== Document passage
Yesterday I was reading this on Stephen's blog and something caught my attention.
So I decided to do some coding to figure out how many other sentences like that existed. The strategy is as follows, we're going to first find all the possible partitions of 14 (with permutations), then split the formula string and extract words that match the sub-string.
Partitions
We need to construct all possible partitions of 14 which is the length of the formula: IntegerPartition
returns sorted partitions, so we need to call Permutations
.
Join @@ Permutations /@ IntegerPartitions[14]
returns 8192 permuted partitions of 14. It is left as an exercise to the reader that there are always 2^(n-1)
permuted partitions of the integer n
.
From these we can compute all the possible spans.
spans[n_] := Map[
MapAt[
Function[a, a + 1],
Partition[Prepend[Accumulate[#], 0], 2, 1],
{All, 1}
] &,
Join @@ (Permutations /@ IntegerPartitions[n])
]
Finding words
Now we need to find all the words that match the right piece of the pattern:
Options[filteredWords] = {IgnoreCase -> True};
filteredWords[{a_, b_, c_}, opts: OptionsPattern[]][pos_] := filteredWords[{a, b, c}, opts][pos] =
DictionaryLookup[
StringReplace[StringTake["DDDpqrDpDDprpr", pos], {"D" -> _,"p" -> a, "q" -> b , "r" -> c}],
IgnoreCase -> OptionValue[filteredWords, {opts}, IgnoreCase]
]
filteredWords
takes three letters a, b, c and two indices and constructs a StringExpression to be fed to DictionaryLookup
, by StringTake
-ing the part of the formula we want to construct mnemonics from. For example: given input {"u", "r", "e"}
and indices {10, 14}
it constructs the pattern _ ~~ "ueue"
, and it extracts {"queue"}
. Note that we've used the fact that StringReplace
returns a StringExpression
when some of the rhs are not strings themselves.
====
== Supplied information
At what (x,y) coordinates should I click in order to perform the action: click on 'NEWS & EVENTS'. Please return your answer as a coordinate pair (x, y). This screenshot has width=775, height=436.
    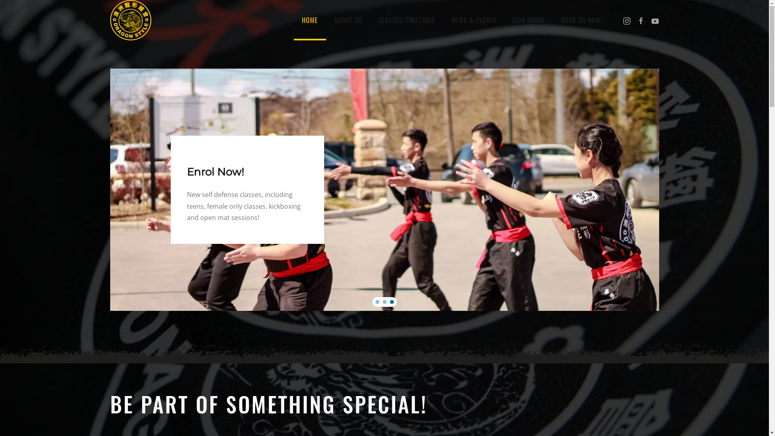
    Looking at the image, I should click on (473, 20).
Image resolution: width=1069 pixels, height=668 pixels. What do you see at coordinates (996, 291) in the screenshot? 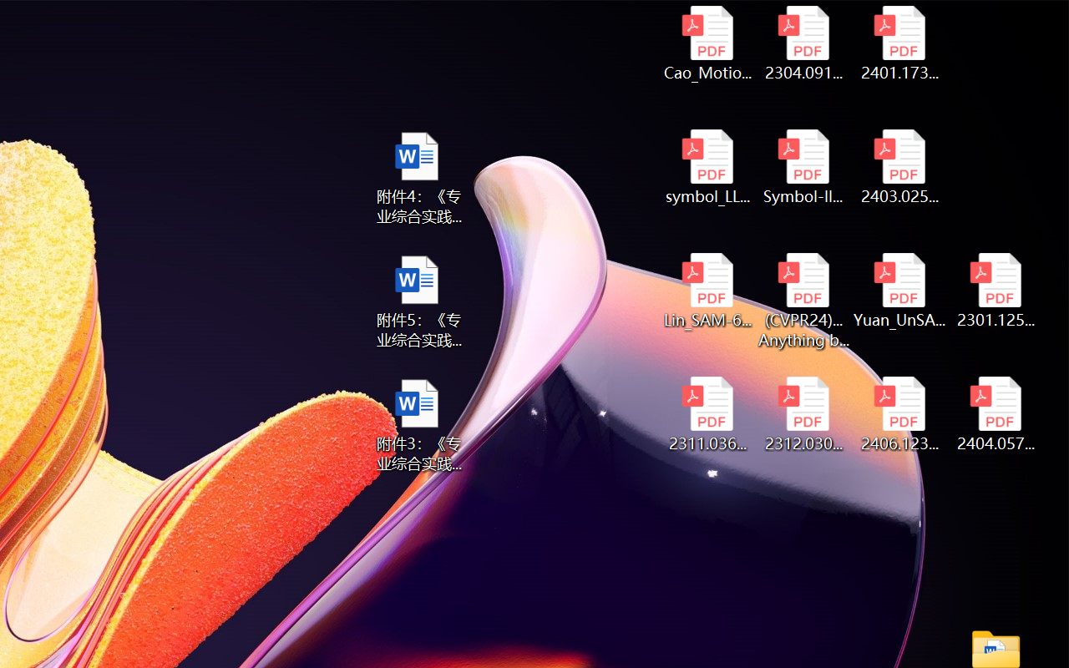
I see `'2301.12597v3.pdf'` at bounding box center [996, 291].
====
## Requirements
Copy everything in the blog post from "From these we" down to "(Permutations /@ IntegerPartitions[n])", substituting "ranges" for "spans". The listing has nothing to do with any of this.

## Complete output
From these we can compute all the possible ranges.
ranges[n_] := Map[
MapAt[
Function[a, a + 1],
Partition[Prepend[Accumulate[#], 0], 2, 1],
{All, 1}
] &,
Join @@ (Permutations /@ IntegerPartitions[n])